Interior Minister Matteo Salvini often wears local jerseys to emphasize regional pride even, as here, in Italy's south. |
Salvini so dominates the League and drives Italy's politics that the country's future course depends in large part on his priorities, skills, depth, vision, and stamina. Should he succeed in turning the ports closure into a long-term solution to the problems of immigration and Islamization, his current electoral success presages a watershed for Italy. But if he fails in this attempt, Italians will not soon again have an opportunity to control their borders and assert their identity and sovereignty.
In larger terms, Italy has the potential to join Hungary in leading Europe out of its current decline; but this happy prospect requires enormous skill and more than a pinch of luck.
Mr. Pipes (DanielPipes.org, @DanielPipes) is president of the Middle East Forum. © 2019 by Daniel Pipes. All rights reserved.
June 17, 2019 addenda: This article is considerably more upbeat than the one I published a year and a half earlier, "Italy's Apocalypse."
(1) Paolo Quercia of Perugia University points out to me that in past years, "Italy spent more than half of its defense budget on rescuing and then maintaining the basic costs of illegal migrants coming from Africa." It then spent much more on training, education, and cultural integration.
(2) In addition to winning 34 percent of the European Union parliamentary vote in late May, Lega also caused the Left to lose some long-time strongholds in Italy's May-June municipal elections (Forlì, 50 years; Ferrara, 69 years). The town of Riace, whose leftist mayor became globally famous for eagerly welcoming migrants from Africa and South Asia and whose population at one point was nearly a half immigrant, now voted in a Lega-supported mayor.

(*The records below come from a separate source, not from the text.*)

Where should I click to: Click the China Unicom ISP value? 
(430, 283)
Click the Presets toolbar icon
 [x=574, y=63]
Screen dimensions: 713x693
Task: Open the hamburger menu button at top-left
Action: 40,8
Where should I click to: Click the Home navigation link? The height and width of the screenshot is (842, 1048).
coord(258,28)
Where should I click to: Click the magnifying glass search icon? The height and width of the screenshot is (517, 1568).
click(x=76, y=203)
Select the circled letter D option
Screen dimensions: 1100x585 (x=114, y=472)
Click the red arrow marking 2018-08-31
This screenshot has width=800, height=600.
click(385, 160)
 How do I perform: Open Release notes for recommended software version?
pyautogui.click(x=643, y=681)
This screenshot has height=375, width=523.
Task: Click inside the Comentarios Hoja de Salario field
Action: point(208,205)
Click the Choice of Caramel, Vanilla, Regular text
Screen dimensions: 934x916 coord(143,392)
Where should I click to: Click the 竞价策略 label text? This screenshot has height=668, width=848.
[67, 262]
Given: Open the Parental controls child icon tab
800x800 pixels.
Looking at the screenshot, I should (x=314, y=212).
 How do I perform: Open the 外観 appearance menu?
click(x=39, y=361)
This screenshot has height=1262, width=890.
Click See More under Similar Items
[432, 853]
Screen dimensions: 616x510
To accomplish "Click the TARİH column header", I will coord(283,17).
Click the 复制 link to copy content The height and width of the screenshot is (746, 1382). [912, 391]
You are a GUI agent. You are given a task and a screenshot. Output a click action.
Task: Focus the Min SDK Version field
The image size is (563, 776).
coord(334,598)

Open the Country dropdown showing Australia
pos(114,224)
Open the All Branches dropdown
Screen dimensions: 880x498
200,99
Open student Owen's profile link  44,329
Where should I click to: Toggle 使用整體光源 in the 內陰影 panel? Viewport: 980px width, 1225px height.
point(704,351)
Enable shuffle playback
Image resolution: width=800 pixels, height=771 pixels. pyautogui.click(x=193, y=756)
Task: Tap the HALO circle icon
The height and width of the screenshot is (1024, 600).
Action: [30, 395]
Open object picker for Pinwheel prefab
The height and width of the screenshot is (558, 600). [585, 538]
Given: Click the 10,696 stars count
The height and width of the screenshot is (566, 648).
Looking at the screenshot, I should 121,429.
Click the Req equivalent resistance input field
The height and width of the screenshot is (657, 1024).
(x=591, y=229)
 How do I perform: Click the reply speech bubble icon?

Riace, a village in Calabria. |
(3) Not surprisingly, given their diametrically opposed views on illegal migrants, the pope and Salvini bitterly criticize each other. Salvini directly addressed "His Holiness, Pope Francis," telling him that barring illegal migrants reduces the number who drown: "the policy of this government is eliminating the dead in the Mediterranean with pride and Christian charity." Pope Francis forthrightly replied: "We hear the plea of persons in flight, crowded on boats in search of hope, not knowing which ports will welcome them, in a Europe that does open its ports to ships that will load sophisticated and costly weapons capable of producing forms of destruction that do not spare even children."
(5) A Rome-based criminologist told me that "there has been no terrorism in Italy in 25 years." When I reeled off a number of incidents – the 2003 synagogue attack in Modena, the 2004 McDonald's incident in Brescia, the 2016 planned attacks on the Vatican and the Israeli embassy, the 2018 arrests of jihadis in Rome, Latina, Turin, and Foggia – he went completely silent. In other words, Italy faces the usual problem of the 6Ps (police, politicians, press, priests, professors and prosecutors) living in denial.
Sep. 5, 2019 update: I emphasized in the article above that "civilizationists enjoy a momentary and vulnerable advantage that missteps could quickly reverse" and that Italy's future course "depends in large part on [Salvini's] priorities, skills, depth, vision, and stamina." Well, Salvini's ambitions outpaced reality and today the Lega finds itself excluded from government. This could prove to be positive in the long term but right now it rates as a terrible mistake.
Sep. 26, 2022 update: Salvini has been pushed aside by Giorgia Meloni, head of the civilizationist party, Brothers of Italy, winner of yesterday's election, and likely next prime minister of Italy.